I am presently giving a lecture on Lucene at the University of Pisa. At the end of the presentation I’ll search for this blog entry, hoping to find it on Technorati, which uses Lucene, thus demonstrating live incremental indexing.
Really appreciate the hard and thoughtful work you’ve put into Lucene. We’re evaluating it right now for a sizeable project (a searchable index of 870,000 html documents). We’ll probably have to draw upon the expertise of the Lucene gurus out there to make it work on our XServe.
Do you have anyone admitting to installing Lucene on the latest Tiger Server release? Might turn out helpful… may make no difference at all… time will tell us.
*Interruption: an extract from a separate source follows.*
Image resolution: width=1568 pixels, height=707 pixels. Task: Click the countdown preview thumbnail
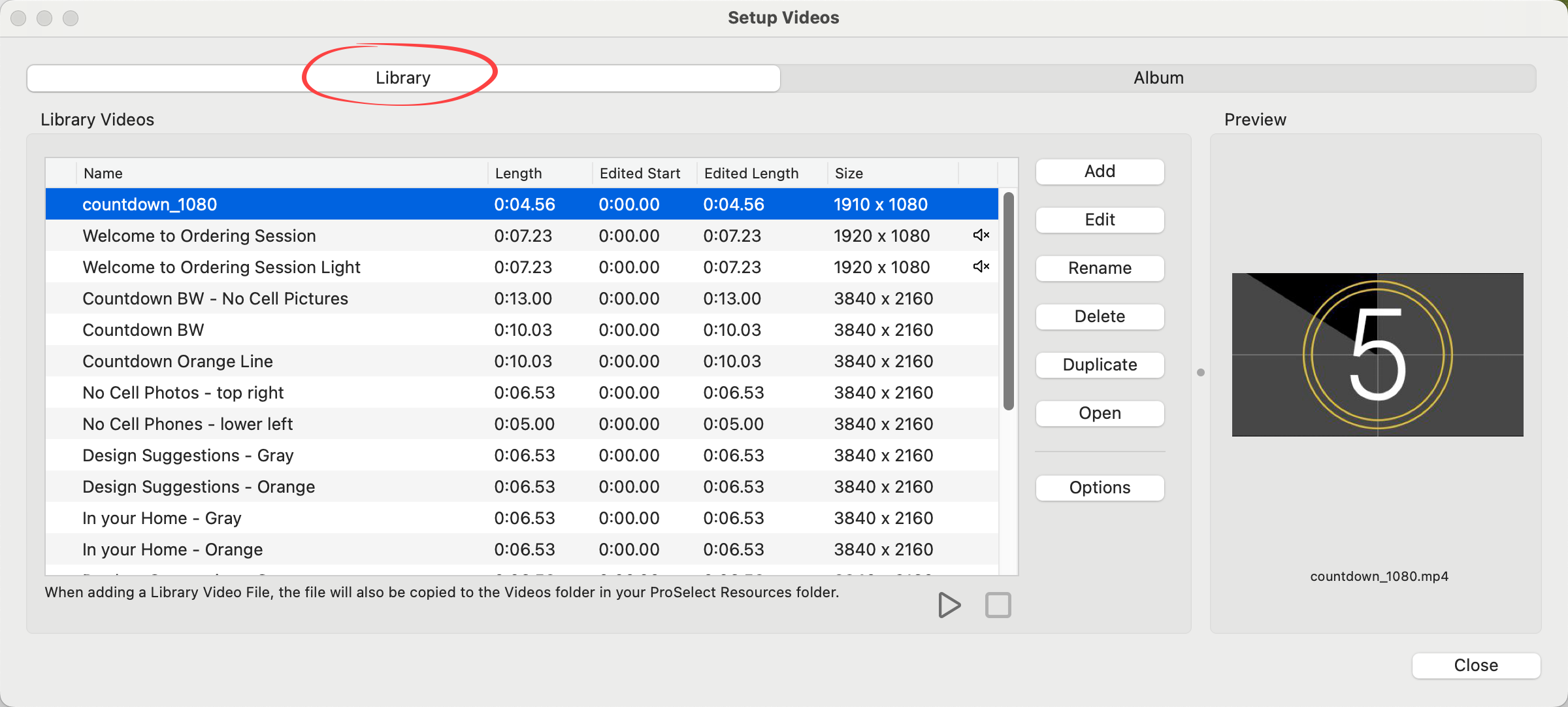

I am reimplementing it into our project, the previous developer ‘extracted’ the source code and modified it(badly) and it doesnt work as well..we have about 60,000+ documents, lucene is very very fast. one question that we are having issues, .. during indexing, of like 60,000 items, we occassionally have to update the index a ‘fullreIndexing’, if we stop in the middle it corropts the index, and we must start all over from scratch. has anyonee else have that issue any work around?? also..caching, i use the open source project EHcache http://ehcache.sourceforge.net/ehcache-constructs/ , with hibernate/spring, and its very good, … ever thougth about maybe intergrating this cache into lucene?? having an expiry policy on an index would be great, the need to reindex wouldnt be needed(unless the data gets dirty),… send me an email anyone if you want! email@example.com
We are implementing Lucene at http://www.ojor.com for initial 550,000 html. It is running great with high speed of searching. Once, it is ready, it will use to index the whole size currently about 4 millions pages. Lucene is a great product. By any chance do know product similar to “Nutch” which use c#? We are trying to do “webdbwriter” and “webdbreader” in C#